▸ **Your task**
Below are the records; give again exactly the line with "This screenshot has width=171, height=257.", the line with "The height and width of the screenshot is (457, 680).", and each line that lies between them, and nothing besides.

Pixel coordinate grounding data
Segment Open

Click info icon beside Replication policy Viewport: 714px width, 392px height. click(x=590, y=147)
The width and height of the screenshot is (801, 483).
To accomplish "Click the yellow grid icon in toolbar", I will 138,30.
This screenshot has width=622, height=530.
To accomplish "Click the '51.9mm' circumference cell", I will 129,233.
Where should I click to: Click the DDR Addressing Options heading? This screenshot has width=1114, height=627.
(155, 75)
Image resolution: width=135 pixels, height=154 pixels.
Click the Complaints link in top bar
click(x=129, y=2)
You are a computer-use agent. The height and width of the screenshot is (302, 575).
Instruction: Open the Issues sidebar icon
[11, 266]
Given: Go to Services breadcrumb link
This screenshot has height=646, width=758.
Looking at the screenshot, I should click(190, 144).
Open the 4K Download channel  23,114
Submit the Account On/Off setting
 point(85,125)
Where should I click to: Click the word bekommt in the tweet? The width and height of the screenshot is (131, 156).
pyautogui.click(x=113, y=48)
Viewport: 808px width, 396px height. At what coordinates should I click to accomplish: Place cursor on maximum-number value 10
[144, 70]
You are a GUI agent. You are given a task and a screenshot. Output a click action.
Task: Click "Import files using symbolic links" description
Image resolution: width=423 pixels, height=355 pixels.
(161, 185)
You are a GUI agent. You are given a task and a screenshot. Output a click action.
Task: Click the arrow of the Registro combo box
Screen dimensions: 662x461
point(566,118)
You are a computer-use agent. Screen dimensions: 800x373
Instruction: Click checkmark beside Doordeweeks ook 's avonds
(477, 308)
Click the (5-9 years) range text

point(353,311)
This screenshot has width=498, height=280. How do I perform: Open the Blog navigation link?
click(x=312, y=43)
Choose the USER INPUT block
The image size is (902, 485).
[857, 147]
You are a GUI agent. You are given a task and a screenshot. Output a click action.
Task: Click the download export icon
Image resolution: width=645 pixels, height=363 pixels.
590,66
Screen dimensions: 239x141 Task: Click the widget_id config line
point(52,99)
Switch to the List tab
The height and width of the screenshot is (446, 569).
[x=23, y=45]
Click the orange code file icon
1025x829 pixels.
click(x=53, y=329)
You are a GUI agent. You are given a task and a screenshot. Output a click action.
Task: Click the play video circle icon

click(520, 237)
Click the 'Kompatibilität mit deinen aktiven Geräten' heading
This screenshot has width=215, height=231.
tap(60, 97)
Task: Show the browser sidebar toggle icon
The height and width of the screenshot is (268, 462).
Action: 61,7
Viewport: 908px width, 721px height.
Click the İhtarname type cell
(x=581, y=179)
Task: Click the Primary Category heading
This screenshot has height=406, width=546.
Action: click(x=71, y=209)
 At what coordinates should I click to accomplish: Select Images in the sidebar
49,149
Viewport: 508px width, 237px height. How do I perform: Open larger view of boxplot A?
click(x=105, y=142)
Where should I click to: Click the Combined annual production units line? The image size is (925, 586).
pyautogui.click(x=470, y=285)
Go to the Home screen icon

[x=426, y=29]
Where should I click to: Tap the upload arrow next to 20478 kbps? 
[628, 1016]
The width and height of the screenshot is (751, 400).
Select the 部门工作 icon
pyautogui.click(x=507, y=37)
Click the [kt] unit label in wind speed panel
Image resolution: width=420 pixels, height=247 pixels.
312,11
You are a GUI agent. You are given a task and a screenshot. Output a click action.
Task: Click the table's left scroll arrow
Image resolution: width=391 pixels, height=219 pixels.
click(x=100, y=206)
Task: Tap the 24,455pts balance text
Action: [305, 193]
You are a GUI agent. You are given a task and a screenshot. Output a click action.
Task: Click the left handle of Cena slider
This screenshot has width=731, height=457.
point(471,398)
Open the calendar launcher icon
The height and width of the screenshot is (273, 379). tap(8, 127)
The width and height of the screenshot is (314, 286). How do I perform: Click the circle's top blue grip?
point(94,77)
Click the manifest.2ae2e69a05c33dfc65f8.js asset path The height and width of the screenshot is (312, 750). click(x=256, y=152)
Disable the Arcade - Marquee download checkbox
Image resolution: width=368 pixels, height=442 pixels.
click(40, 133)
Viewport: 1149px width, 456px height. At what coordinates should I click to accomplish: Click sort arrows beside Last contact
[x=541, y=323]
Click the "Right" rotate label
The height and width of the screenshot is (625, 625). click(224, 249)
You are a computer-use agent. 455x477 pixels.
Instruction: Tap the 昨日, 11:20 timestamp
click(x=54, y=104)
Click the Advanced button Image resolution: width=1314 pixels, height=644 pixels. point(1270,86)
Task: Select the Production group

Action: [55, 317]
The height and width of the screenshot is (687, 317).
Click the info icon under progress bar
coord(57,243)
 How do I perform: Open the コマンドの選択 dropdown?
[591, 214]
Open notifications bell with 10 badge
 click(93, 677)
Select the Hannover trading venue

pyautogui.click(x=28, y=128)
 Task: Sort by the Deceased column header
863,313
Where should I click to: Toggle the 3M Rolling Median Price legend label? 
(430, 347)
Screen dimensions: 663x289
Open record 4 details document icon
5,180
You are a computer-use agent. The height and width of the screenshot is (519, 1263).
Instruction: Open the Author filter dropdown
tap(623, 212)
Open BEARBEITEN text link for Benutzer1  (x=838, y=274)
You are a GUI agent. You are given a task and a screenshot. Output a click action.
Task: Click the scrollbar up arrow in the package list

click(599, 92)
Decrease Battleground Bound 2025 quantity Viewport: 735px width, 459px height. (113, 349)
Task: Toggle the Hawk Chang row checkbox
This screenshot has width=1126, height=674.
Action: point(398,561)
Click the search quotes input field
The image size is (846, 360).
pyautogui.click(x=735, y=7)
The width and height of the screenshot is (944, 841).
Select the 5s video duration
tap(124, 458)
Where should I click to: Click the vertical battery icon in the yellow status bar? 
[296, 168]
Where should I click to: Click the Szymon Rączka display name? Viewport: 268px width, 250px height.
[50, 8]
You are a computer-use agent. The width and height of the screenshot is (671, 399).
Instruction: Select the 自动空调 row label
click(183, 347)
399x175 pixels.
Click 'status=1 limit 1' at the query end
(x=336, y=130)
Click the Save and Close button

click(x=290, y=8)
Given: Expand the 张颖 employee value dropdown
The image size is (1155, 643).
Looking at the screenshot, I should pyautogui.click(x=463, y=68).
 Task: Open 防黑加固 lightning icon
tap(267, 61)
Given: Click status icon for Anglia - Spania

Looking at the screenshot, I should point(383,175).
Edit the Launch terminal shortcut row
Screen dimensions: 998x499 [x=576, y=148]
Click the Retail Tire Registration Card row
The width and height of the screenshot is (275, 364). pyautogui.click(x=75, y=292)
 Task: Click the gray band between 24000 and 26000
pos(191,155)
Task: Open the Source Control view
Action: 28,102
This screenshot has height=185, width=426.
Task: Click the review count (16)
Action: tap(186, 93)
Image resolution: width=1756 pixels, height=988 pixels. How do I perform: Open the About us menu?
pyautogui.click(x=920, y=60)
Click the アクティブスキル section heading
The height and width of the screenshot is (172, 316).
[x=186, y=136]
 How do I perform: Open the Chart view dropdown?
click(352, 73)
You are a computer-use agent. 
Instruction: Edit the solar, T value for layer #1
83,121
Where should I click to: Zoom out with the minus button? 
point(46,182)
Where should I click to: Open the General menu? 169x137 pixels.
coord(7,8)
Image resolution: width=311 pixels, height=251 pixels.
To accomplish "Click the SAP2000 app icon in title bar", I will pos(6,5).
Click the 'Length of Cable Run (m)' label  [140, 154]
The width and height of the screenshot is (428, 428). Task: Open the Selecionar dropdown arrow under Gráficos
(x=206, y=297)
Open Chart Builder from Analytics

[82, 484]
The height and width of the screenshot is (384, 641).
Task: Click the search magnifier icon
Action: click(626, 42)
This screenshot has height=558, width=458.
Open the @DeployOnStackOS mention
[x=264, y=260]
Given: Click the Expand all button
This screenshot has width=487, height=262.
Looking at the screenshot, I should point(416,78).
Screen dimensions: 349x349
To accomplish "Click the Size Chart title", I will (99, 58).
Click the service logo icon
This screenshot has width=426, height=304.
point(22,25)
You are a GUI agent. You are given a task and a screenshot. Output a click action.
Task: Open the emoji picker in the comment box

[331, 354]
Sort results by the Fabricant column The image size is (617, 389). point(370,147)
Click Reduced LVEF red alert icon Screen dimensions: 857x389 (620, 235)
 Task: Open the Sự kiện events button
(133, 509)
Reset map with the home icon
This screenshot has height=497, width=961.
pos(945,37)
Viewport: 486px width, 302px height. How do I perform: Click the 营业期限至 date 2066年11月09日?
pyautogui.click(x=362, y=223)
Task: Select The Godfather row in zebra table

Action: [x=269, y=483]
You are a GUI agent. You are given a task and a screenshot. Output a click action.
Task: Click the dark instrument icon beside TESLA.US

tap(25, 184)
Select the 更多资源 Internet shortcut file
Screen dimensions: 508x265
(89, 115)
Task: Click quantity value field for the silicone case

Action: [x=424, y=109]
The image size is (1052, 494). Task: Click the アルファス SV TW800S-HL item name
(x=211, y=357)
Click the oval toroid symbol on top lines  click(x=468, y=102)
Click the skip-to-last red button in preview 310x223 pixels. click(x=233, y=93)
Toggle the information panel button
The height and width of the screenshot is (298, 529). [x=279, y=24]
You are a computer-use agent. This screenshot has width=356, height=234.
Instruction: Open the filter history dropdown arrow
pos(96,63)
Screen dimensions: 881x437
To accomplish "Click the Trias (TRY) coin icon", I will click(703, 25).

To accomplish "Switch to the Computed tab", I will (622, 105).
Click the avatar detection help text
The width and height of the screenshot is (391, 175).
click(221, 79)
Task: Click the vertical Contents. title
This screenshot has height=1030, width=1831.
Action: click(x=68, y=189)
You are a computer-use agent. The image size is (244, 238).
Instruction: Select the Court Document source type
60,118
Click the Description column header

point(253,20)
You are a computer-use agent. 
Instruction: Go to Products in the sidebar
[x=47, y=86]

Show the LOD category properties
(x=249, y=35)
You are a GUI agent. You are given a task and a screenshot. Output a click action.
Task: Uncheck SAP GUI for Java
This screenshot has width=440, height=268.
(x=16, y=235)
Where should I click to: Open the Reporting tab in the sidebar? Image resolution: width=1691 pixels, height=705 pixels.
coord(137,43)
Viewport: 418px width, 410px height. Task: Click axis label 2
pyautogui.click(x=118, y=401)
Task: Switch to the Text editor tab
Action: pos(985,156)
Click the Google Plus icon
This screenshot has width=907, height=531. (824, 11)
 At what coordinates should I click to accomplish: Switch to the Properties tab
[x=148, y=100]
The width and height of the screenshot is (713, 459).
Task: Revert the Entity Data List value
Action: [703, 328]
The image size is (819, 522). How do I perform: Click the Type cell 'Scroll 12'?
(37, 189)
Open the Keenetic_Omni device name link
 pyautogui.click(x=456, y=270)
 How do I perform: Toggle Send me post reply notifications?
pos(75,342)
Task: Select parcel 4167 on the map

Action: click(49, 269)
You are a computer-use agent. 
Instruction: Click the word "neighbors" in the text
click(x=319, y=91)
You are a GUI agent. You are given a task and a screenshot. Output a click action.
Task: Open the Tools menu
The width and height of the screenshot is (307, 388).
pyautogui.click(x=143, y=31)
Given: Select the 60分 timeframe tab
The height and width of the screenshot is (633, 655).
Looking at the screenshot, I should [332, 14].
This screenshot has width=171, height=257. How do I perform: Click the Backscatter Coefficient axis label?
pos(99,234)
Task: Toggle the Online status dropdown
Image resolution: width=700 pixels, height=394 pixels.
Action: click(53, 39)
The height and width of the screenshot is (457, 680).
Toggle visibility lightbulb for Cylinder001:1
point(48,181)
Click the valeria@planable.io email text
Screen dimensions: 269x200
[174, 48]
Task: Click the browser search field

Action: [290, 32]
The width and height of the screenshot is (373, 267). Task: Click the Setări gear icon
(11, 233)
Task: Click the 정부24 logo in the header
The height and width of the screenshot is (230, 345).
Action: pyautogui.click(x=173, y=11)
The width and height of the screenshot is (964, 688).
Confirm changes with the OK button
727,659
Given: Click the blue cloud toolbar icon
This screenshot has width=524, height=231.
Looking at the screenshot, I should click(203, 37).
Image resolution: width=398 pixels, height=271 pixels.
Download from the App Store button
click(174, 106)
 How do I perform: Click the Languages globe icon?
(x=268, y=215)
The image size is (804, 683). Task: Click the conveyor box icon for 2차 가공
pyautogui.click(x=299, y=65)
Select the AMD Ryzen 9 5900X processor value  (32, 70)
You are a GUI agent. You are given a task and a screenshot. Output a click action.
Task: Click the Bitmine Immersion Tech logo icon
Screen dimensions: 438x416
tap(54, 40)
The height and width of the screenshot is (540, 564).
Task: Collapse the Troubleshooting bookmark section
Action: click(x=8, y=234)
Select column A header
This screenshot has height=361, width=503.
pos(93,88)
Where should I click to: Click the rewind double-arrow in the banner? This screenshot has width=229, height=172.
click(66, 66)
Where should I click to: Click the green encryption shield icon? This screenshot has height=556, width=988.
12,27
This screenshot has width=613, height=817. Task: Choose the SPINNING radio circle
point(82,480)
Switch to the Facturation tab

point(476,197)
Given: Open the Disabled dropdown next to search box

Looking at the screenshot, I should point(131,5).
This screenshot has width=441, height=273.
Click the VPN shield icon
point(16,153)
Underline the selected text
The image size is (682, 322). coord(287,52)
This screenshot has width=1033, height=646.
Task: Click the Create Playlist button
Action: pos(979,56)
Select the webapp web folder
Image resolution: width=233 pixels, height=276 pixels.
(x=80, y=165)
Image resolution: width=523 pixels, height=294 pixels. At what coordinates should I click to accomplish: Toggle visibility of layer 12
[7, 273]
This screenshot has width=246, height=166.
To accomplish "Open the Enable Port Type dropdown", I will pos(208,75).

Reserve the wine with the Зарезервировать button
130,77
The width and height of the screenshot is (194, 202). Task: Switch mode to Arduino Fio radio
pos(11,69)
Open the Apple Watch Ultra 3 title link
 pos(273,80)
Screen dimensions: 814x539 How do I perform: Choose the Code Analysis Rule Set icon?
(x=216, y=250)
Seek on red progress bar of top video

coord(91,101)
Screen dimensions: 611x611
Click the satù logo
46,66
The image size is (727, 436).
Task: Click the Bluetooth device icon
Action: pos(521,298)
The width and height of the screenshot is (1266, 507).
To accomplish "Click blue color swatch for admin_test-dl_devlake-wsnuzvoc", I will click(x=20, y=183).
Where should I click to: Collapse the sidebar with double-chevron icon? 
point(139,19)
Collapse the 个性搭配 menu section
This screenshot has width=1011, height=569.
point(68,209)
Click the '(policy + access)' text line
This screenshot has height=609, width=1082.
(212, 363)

Segment Closed

▸ **Your solution**
This screenshot has width=171, height=257. How do I perform: Click the Backscatter Coefficient axis label?
pos(99,234)
Task: Toggle the Online status dropdown
Image resolution: width=700 pixels, height=394 pixels.
Action: click(53, 39)
The height and width of the screenshot is (457, 680).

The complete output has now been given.